La sciolina è una miscela applicata sulla base dello sci per ottimizzare lo scorrimento e ridurre l’attrito che si genera con la superficie nevosa. Contrariamente a quanto si possa pensare, lo sci non scivola direttamente sul ghiaccio, ma su un sottilissimo velo d’acqua prodotto dal calore della frizione. La sciolina ha il compito di gestire questo liquido, rendendo la soletta idrofobica per evitare l’effetto ventosa che rallenterebbe la corsa dell’atleta. Senza questo trattamento, la porosità del polietilene ad altissimo peso molecolare (UHMWPE) che costituisce la base degli sci moderni non riuscirebbe a garantire le prestazioni necessarie per competere a livelli agonistici.
La storia chimica di queste sostanze scivolose ci porta nel diciassettesimo secolo: all’epoca gli sciatori lapponi utilizzavano pece di pino e resine vegetali per impermeabilizzare il legno dei propri attrezzi. Con l’avvento dello sci moderno, nell’Ottocento, si sperimentarono vari altri ingredienti come olio di balena e glicerina, alla ricerca della formula perfetta per la velocità. La vera svolta avvenne però negli anni Quaranta, quando la ricerca petrolchimica permise di introdurre le prime cere sintetiche basate sulla paraffina. Negli anni Ottanta la chimica compì un ulteriore balzo in avanti con l’introduzione dei composti perfluorurati, molecole dove gli atomi di idrogeno sono sostituiti dal fluoro per ottenere un’idrorepellenza eccezionale. In anni recenti alcuni di queste catene molecolari sono state sottoposte a revisione a causa della persistenza ambientale e successivamente sostituite da nuove molecole più sostenibili. I regolamenti ufficiali prevedono controlli severi tramite un apposito strumento chiamato “fluorine tracker”, capace di rilevare tracce di queste sostanze sulle solette; l’eventuale positività comporta la squalifica dell’atleta dalla competizione.

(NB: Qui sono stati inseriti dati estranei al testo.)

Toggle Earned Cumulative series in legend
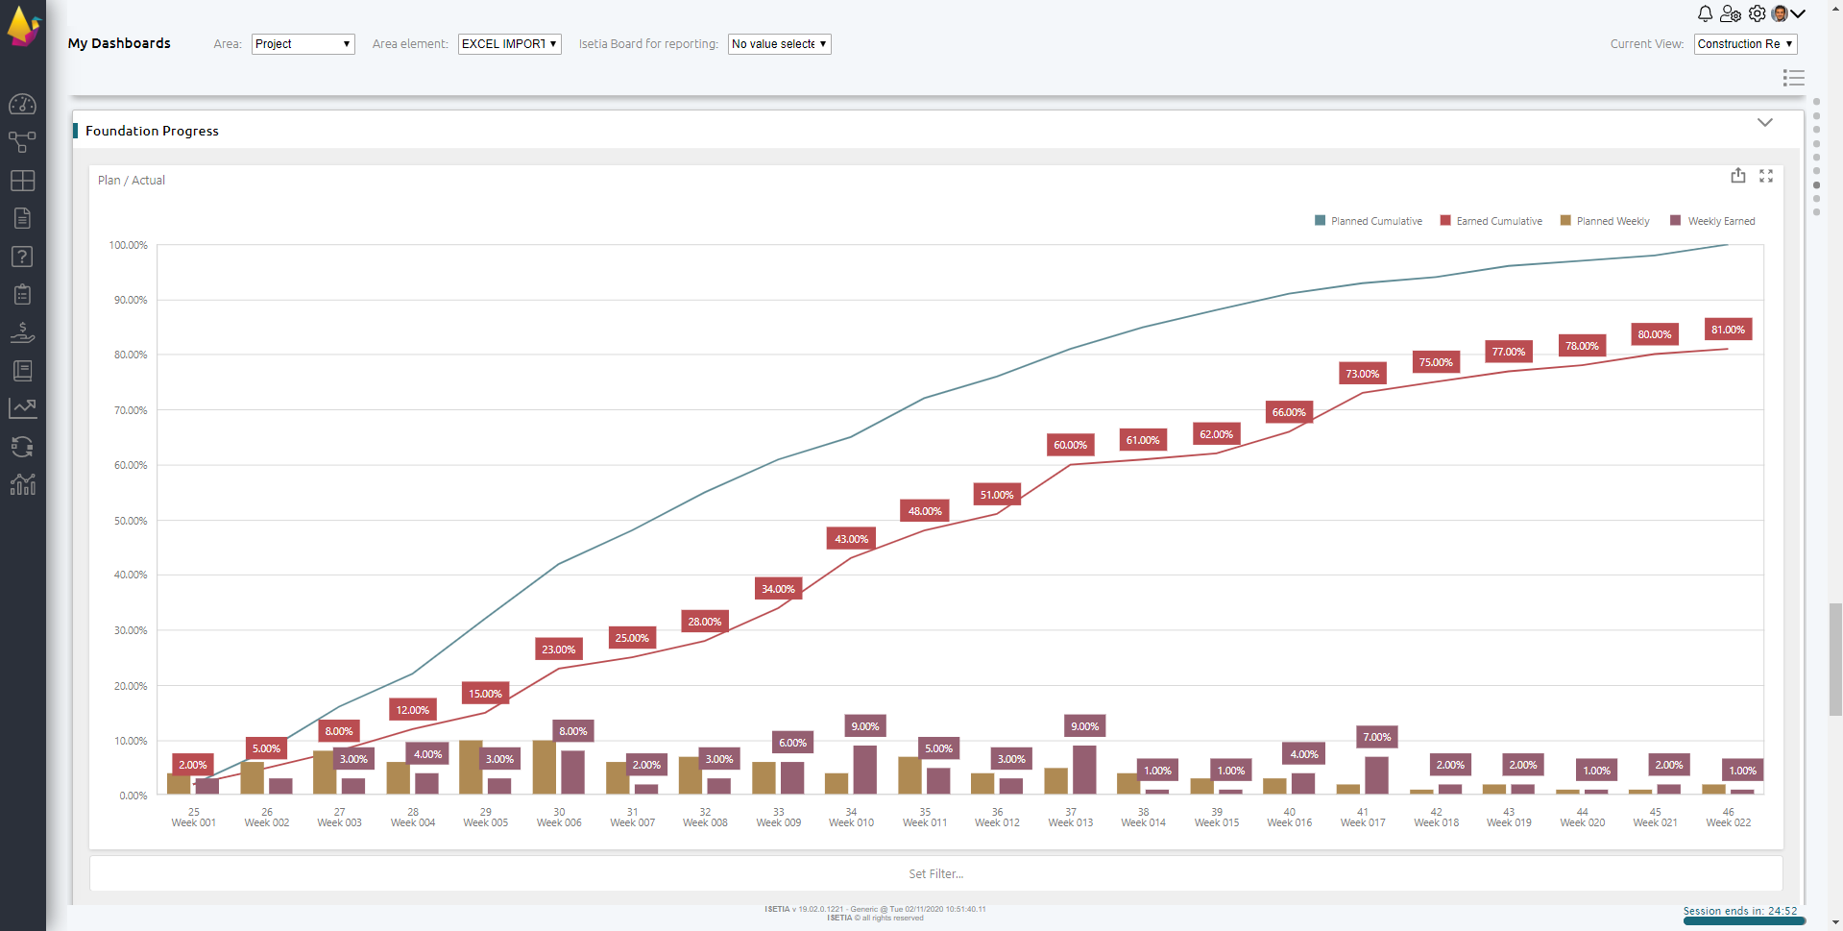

Tra le alternative innovative oggi in uso che garantiscono velocità senza trascurare l’aspetto ambientale ci sono cere estratte dalla soia o prodotte dalle api, arricchite con poliidrossialcanoati (PHA), ovvero bioplastiche biodegradabili, che migliorano la resistenza all’usura. Un’altra frontiera promettente è rappresentata dai nanomateriali, come i nanotubi di carbonio o l’ossido di grafene, che, integrati nella struttura della soletta, permettono di ridurre l’attrito mantenendo una scorrevolezza elevata.
La ricerca chimica è in continua evoluzione, in questo caso per permettere ai campioni paralimpici di sfrecciare verso il traguardo con tecnologie sempre più avanzate e sostenibili. La sciolina moderna non è più solo una cera, ma un sofisticato concentrato di scienza che trasforma la neve in una pista da record.